▶ PROBLEM
Where does the word "Select" show up in the records? Copy every line that has it.
* * * *
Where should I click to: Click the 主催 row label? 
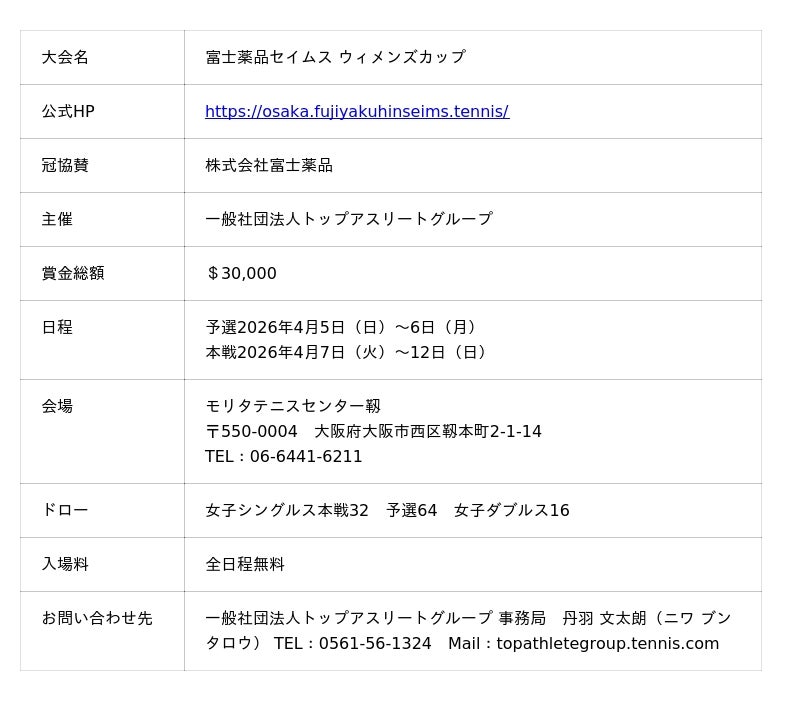57,219
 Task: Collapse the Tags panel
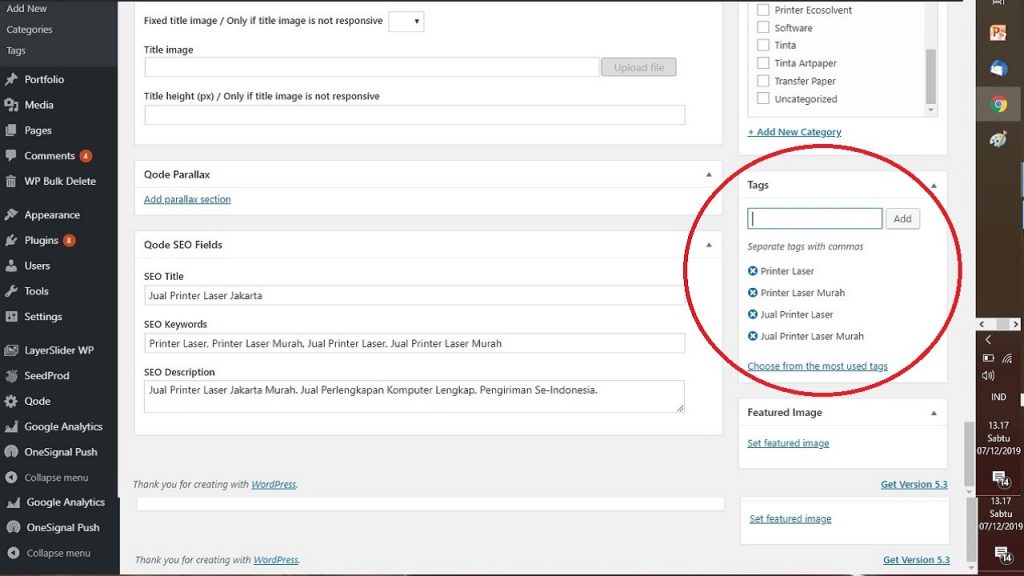(x=934, y=185)
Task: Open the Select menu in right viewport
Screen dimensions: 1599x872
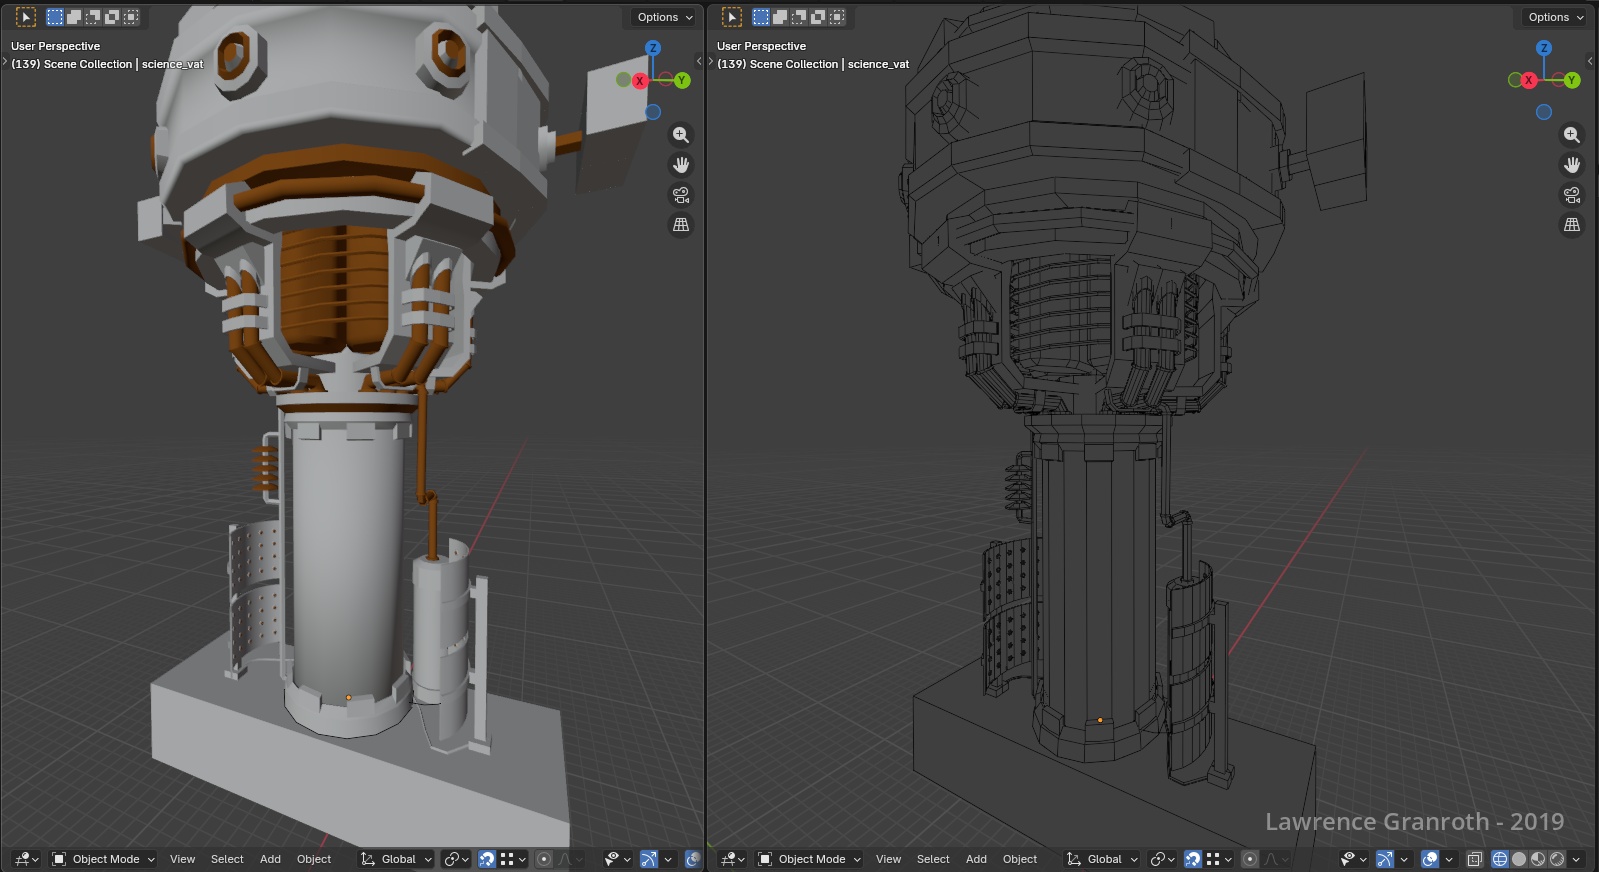Action: (933, 859)
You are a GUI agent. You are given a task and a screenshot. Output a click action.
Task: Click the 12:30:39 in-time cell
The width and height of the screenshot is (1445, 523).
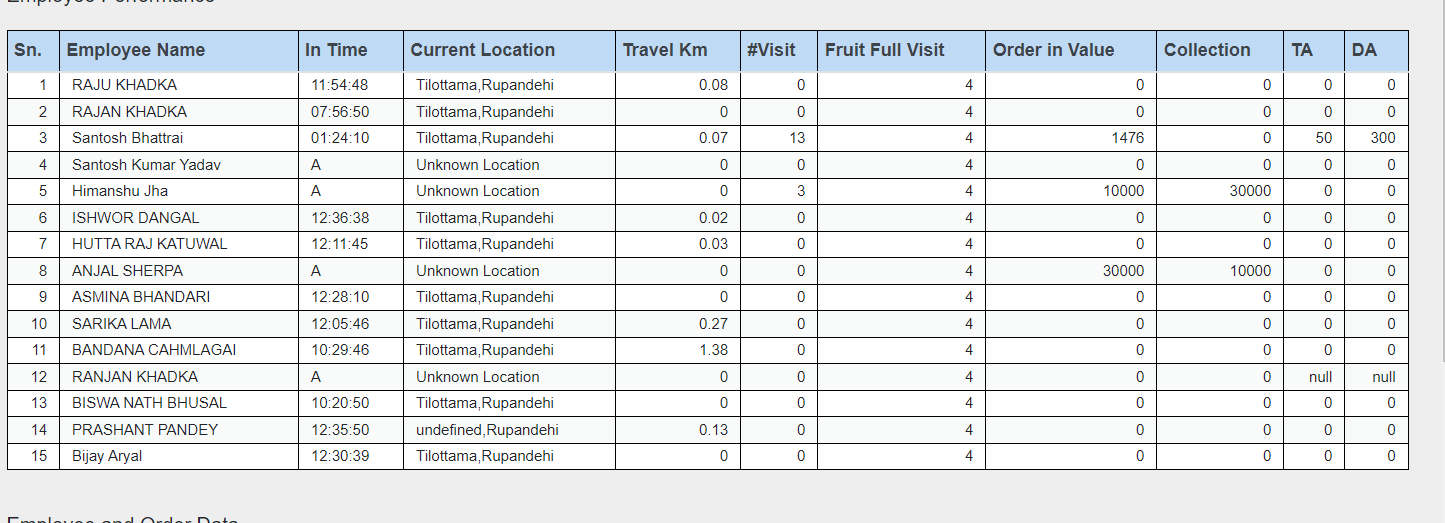click(x=340, y=456)
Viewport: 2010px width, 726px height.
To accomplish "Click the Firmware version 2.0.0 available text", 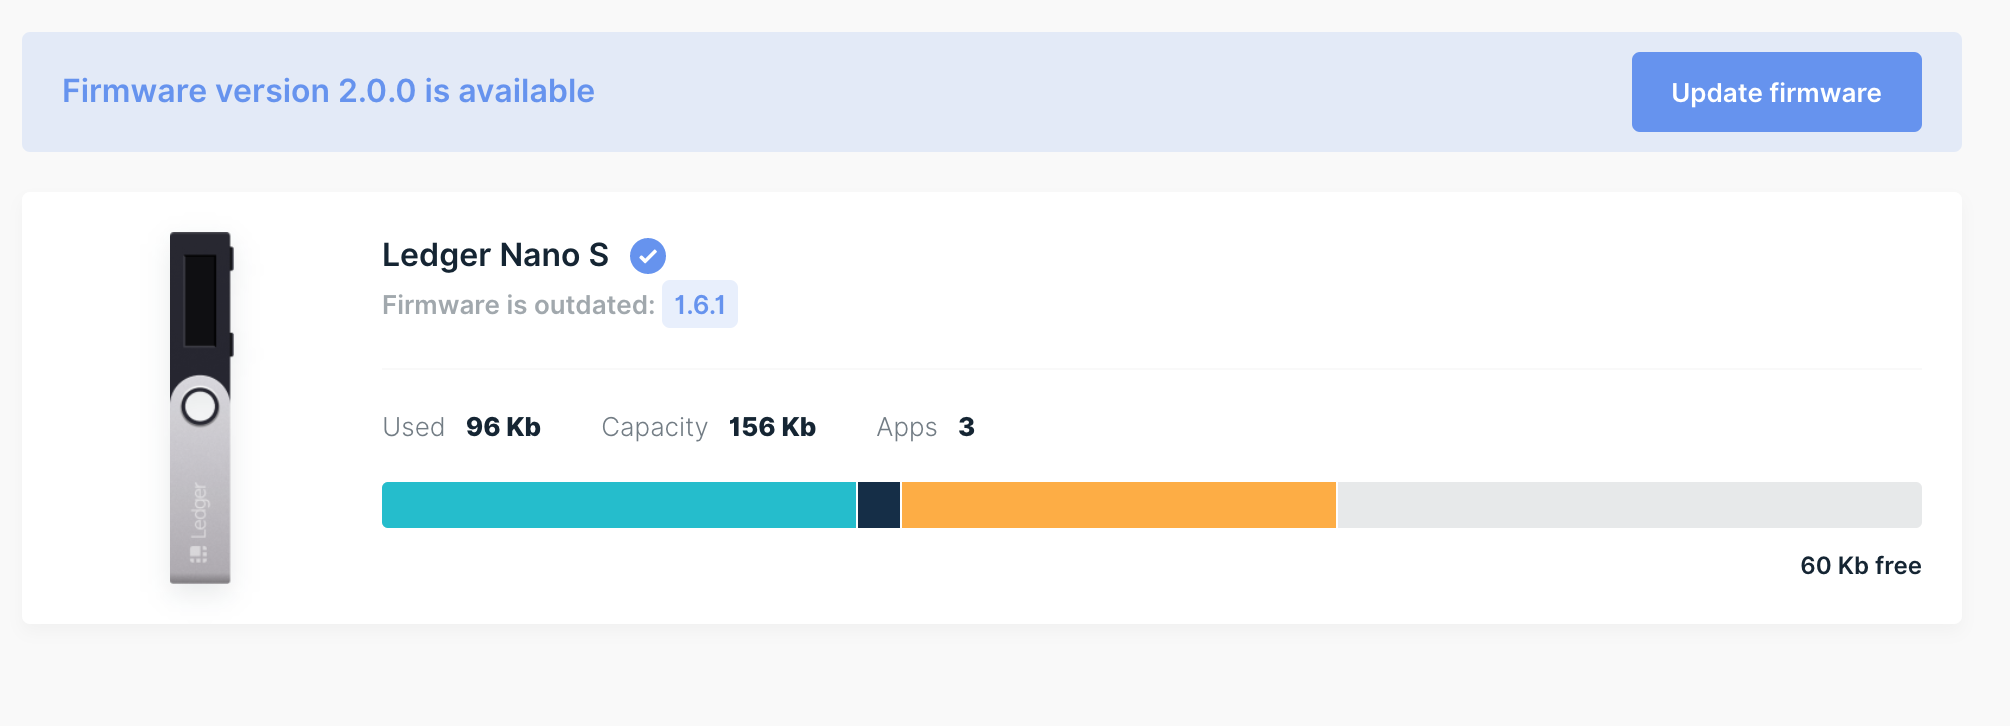I will (328, 91).
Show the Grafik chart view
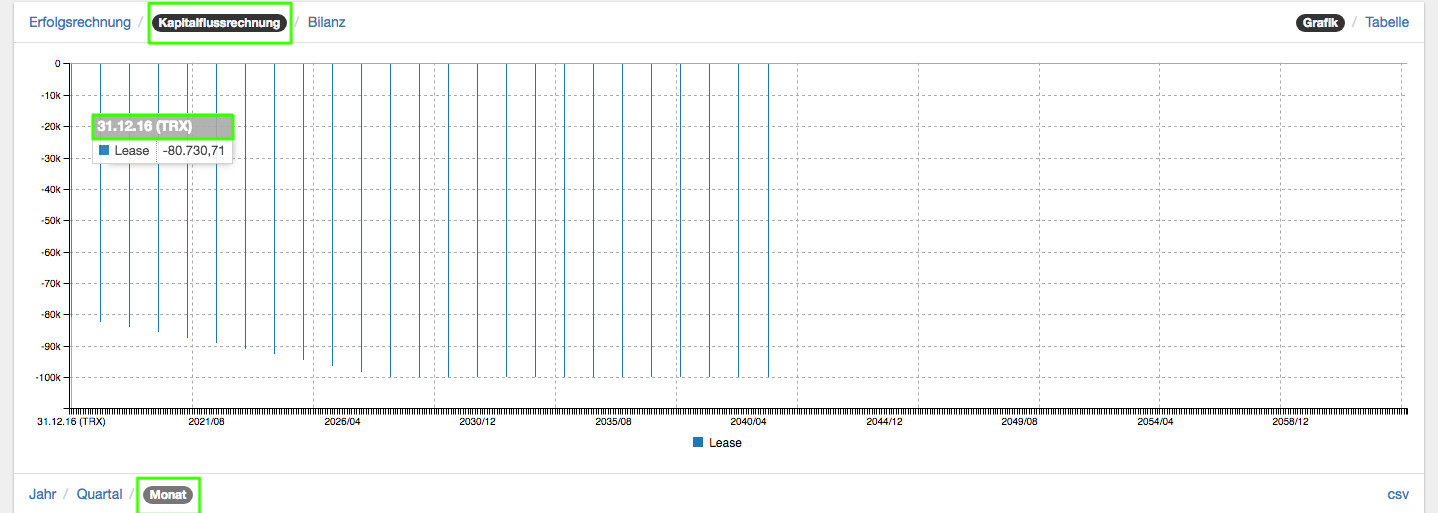1438x513 pixels. (x=1321, y=22)
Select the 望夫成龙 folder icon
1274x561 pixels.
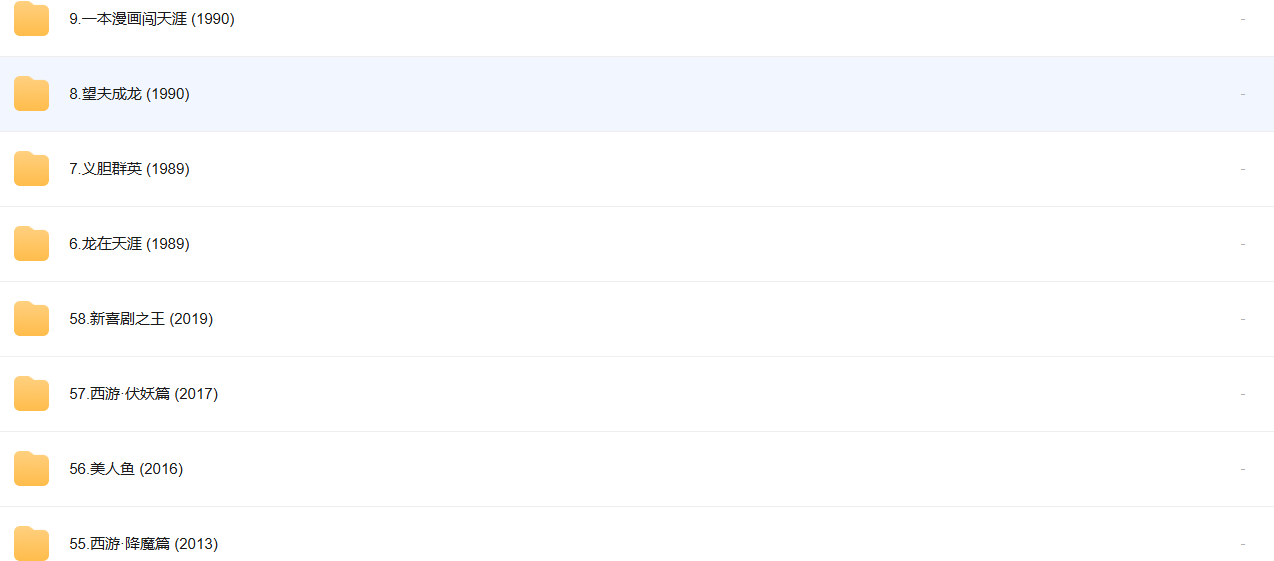coord(31,94)
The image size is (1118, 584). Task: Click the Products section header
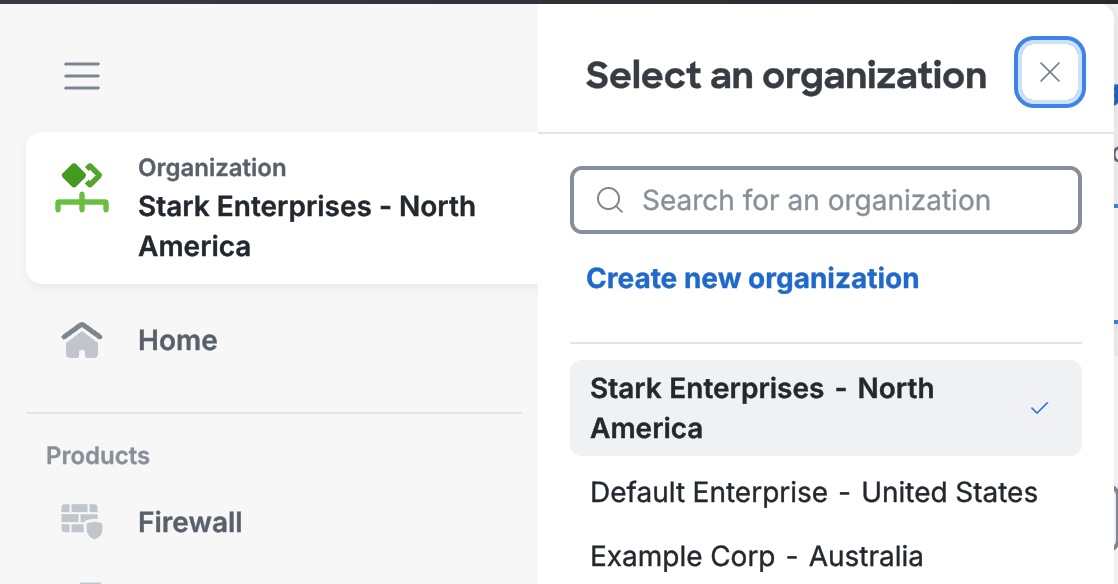click(x=98, y=456)
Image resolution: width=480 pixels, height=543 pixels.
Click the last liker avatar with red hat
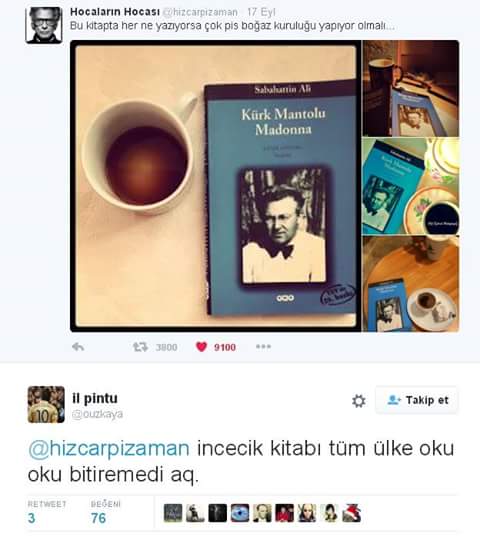pos(352,513)
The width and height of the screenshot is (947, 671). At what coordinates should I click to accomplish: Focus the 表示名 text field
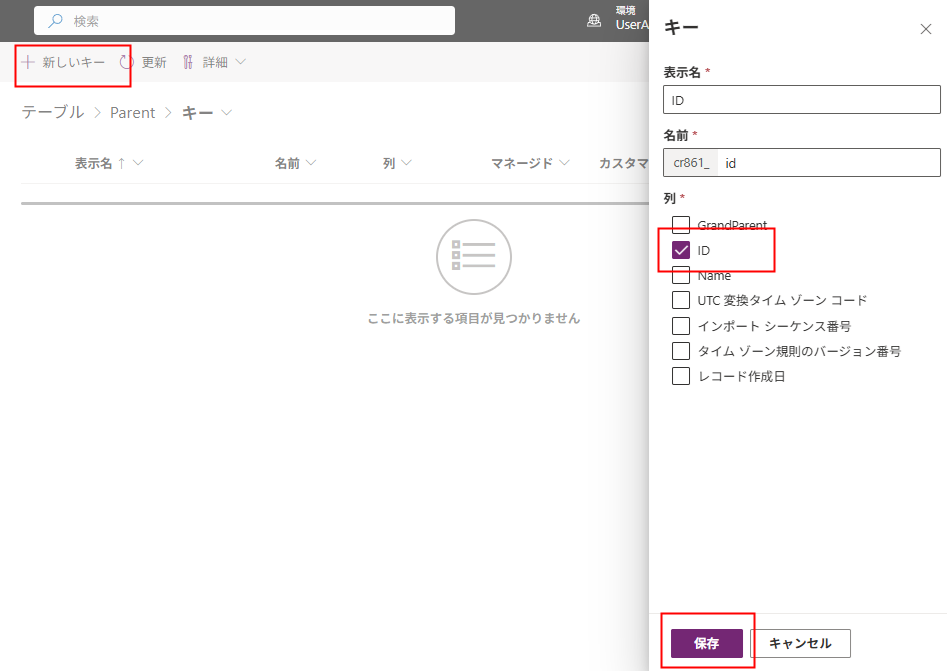pos(801,100)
* * * *
▶ WRITTEN SOLUTION
Task: Open the Select menu in right viewport
Select the 望夫成龙 folder icon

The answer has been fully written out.